In the passage on Claude Cahun, who is named as Cahun's lifelong creative and romantic partner?
═════ PASSAGE ═════
“[Y]ou should discover, handle, tame, make irrational objects yourself.”
Claude Cahun
“The abstraction, the dream, are as limited for me as the concrete and the real,” wrote Claude Cahun. “What to do? Show a part of it only, in a narrow mirror, as if it were the whole?” To show the whole of life, Cahun collided dreams and reality across writing, photomontage, sculpture, photography, and performance. Through different mediums, the artist explored how symbols of fantasy like masks, dolls, and props altered and disturbed everyday situations. For Cahun, one reality was not enough, nor was one medium. Perhaps most surprisingly, nor was a singular creative voice.
Cahun is best known for striking photographic self-portraits, yet these personal images were often produced collaboratively with Marcel Moore, Cahun’s lifelong creative and romantic partner. Similarly, Cahun’s memoir Disavowals is illustrated not by works produced independently, but by photo collages made by the couple. As adults, the artists picked new names, replacing their family surnames and gendered first names in favor of the ambiguous and alliterative Claude Cahun and Marcel Moore, names they used for the rest of their lives. While acclaimed modernist artists have often been mythologized throughout history as male geniuses working alone in their chosen mediums, Cahun and Moore's co-productions undo these myths in various ways. Instead of one man, they were two queer artists; instead of presenting innate genius, they used a collaborative process; and instead of one medium, their multimedia projects offered us many.
Born in Nantes, France, into a creative family, the artist who would become Claude Cahun was nurtured as a child by a father and uncle who were both writers. Cahun and Moore met in their youth, and became step-siblings when Cahun’s father and Moore’s mother married. In the 1920s, Cahun and Moore moved to Paris, where they encountered an avant-garde that pushed artistic and societal norms in new directions. Cahun allied art with life, as in an untitled portrait from 1921–22, in which the artist’s suit and characteristic shaved head stage a confrontation with the prevalent binary gender norms. In addition to using fashion and appearance to convey politics, Cahun participated in a revolutionary writers’ group with fellow leftist artists.
═════ RECORD EXTRACTS ═════
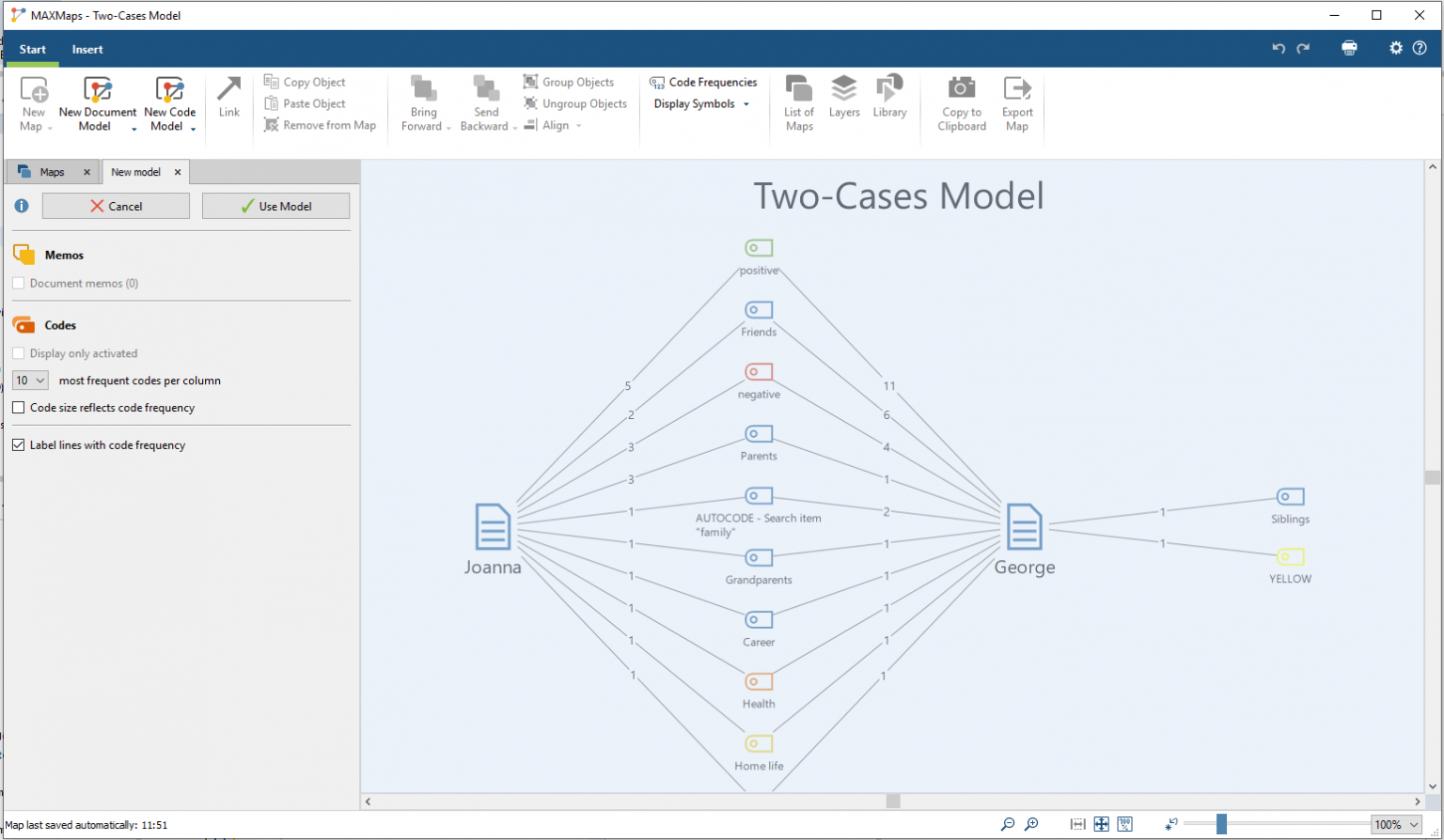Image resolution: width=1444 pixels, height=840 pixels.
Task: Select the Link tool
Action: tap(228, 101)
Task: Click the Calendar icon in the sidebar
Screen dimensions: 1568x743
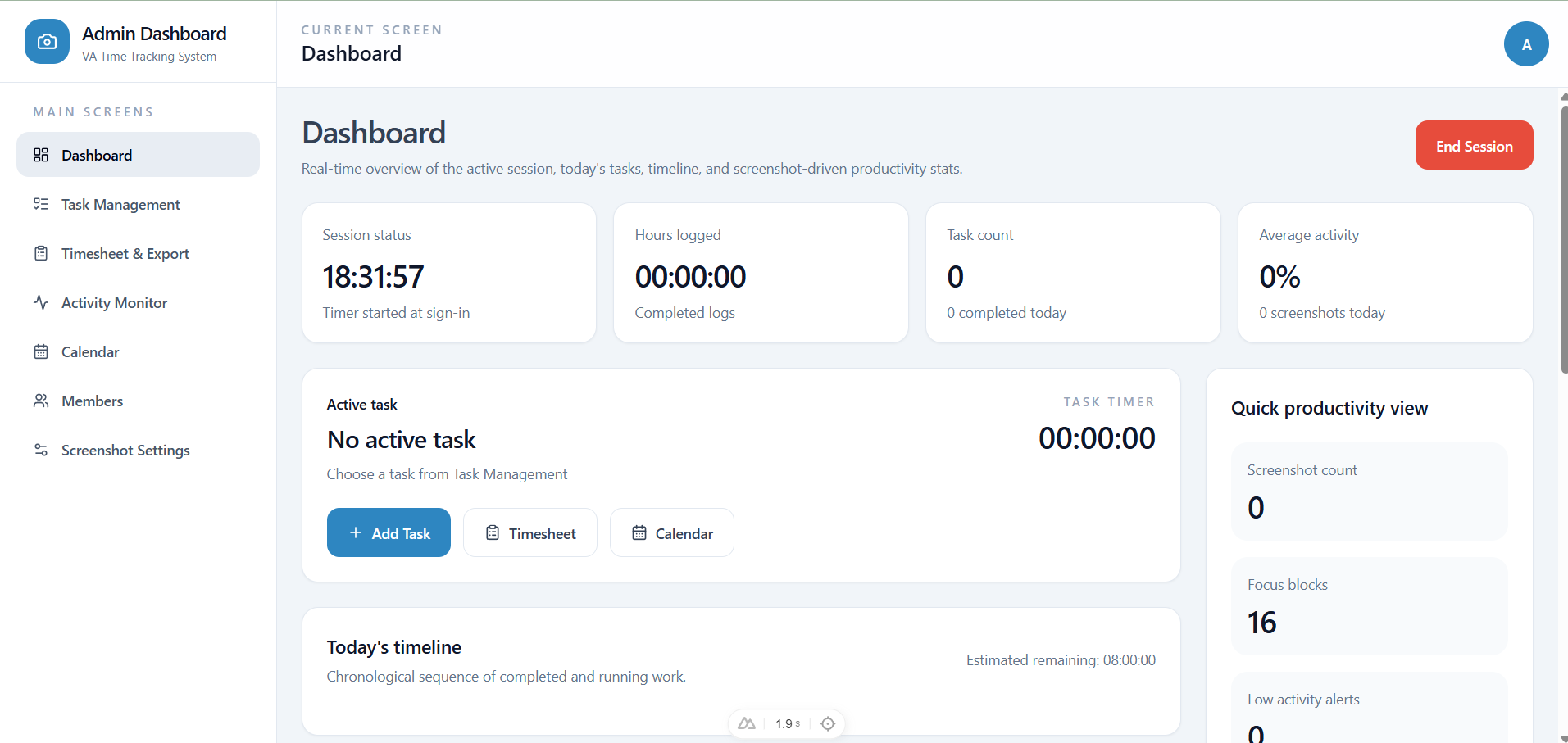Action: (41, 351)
═════
═════ RECORD EXTRACTS ═════
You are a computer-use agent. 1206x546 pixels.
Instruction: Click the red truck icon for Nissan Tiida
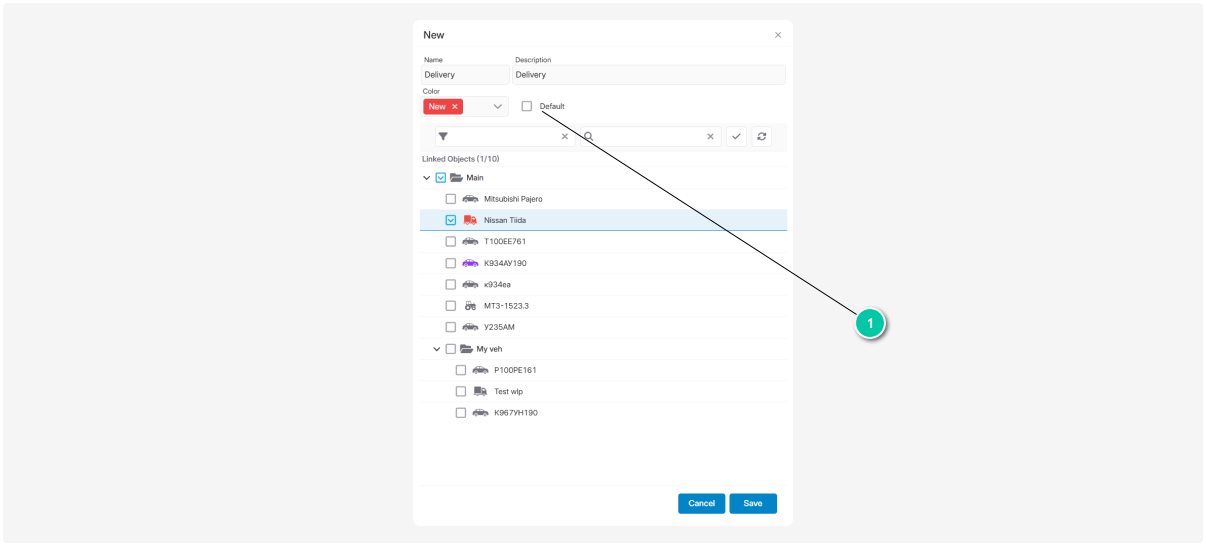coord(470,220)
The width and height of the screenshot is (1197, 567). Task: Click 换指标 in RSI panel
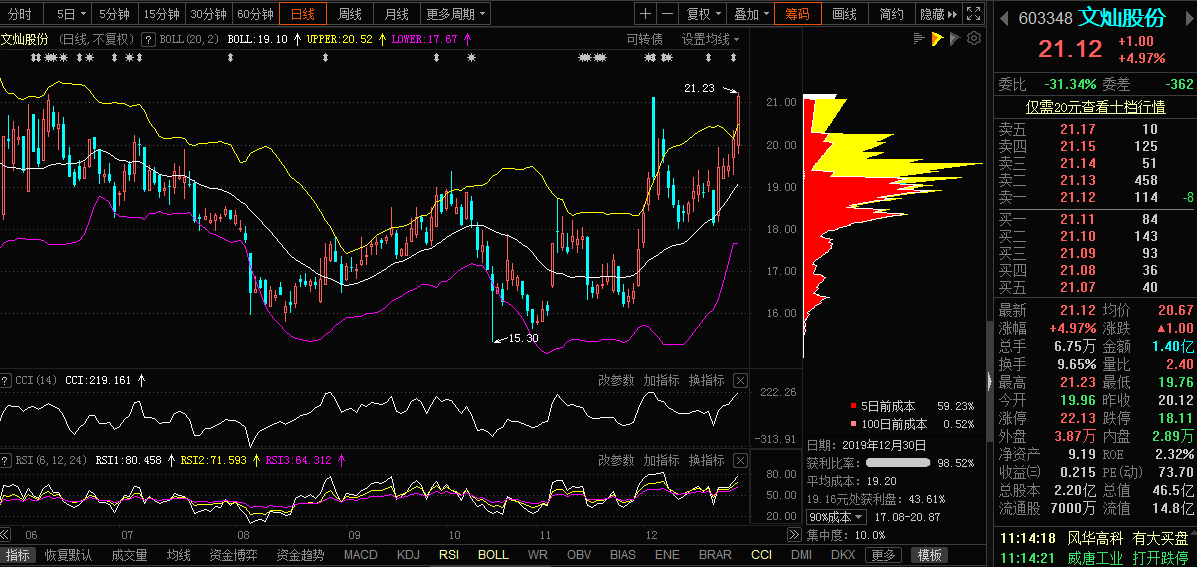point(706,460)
═════
TASK RESPONSE:
Marcel Moore